Conjunto de tareas -
a) Según el fragmento dado, ¿cuál es el atributo principal de Apolo?
b) Enumera todas las propuestas que el fragmento dado menciona como intentos de popularizar el arte.

━━ Fragmento dado

Nietzsche escribía que las palabras se convierten en conceptos cuando dejan de expresar la vivencia originaria que se halló en su nacimiento. Tomando en consideración este criterio, se podría decir que la deriva que se produjo en la pintura a partir de los años sesenta, indica lo precario de su situación actual, ya que anula en la experiencia estética todo valor que aspire a superar lo meramente dado, sin que esa pérdida se vea compensada por nada mejor.

En vano los intentos del body art y otras propuestas de popularizar el arte: happenings, performances, la incorporación del tatuaje como extensión del lienzo o el muro donde dejar constancia de una identidad soñada que pueda ser compartida entre un chico de barrio y los astros del fútbol o del cine. Ni la sociedad estadística, ni en el individuo concreto, que sufre su falta, ganan. Por más que quieran convencernos de que ya no hay gatos ni liebres, el poder encuentra en el malestar que acompaña a este estado de cosas, una oportunidad añadida para perpetuar su política de simulacros.

La belleza, dicen, por otro lado, algunos fanáticos de lo conceptual, trivializa a aquello que la posee. Lo cual es sin duda falso. Hace suponer que refieren, una cualidad que conjuga la sensibilidad y la inteligencia, a lo vacuo del ornamento. Esto sería, en su caso extremo, lo ostentoso, que acaba siendo vulgar o esperpéntico.

Pero tampoco la belleza es solo lo proporcionado, lo armónico. Como destaca Giorgio Colli en El nacimiento de la filosofía, al corregir la interpretación que hizo Nietzsche de Apolo, el dios que lo representa no agota su imagen en el aspecto solar que encarna la mesura y el orden. Existe un ingrediente de ferocidad en el dios que viene a expresar lo terrible por medio de su atributo principal, que es el arco. En las primeras páginas de la Iliada, puede leerse: Apolo le escuchó y descendió de las cumbres del Olimpo, airado en su corazón ( … ). Primero apuntaba contra las acémilas y los ágiles perros; mas luego disparaba contra ellos su dardo con asta de pino y acertaba; y sin pausa ardían densas las piras de cadáveres.

━━━━
━━ Listado

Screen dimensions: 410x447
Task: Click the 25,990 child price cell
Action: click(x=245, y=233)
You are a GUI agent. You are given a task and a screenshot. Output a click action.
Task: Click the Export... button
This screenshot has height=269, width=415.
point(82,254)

━━━━
━━ Listado

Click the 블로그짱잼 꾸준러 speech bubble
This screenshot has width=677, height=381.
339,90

━━━━
━━ Listado

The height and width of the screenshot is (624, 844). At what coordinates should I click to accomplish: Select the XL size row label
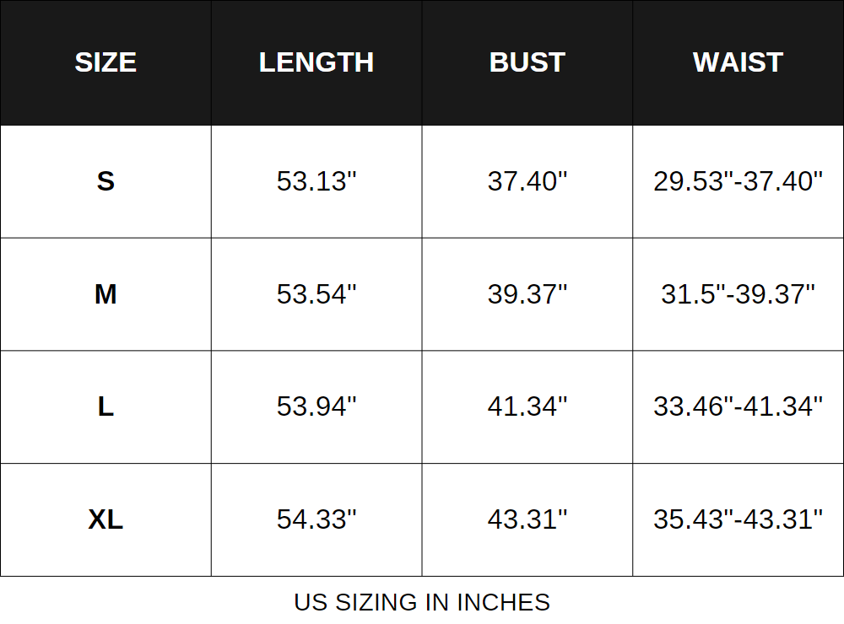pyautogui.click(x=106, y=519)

━━━━

Respuestas -
a) El arco.

b)
- El body art
- Los happenings
- Las performances
- La incorporación del tatuaje como extensión del lienzo o el muro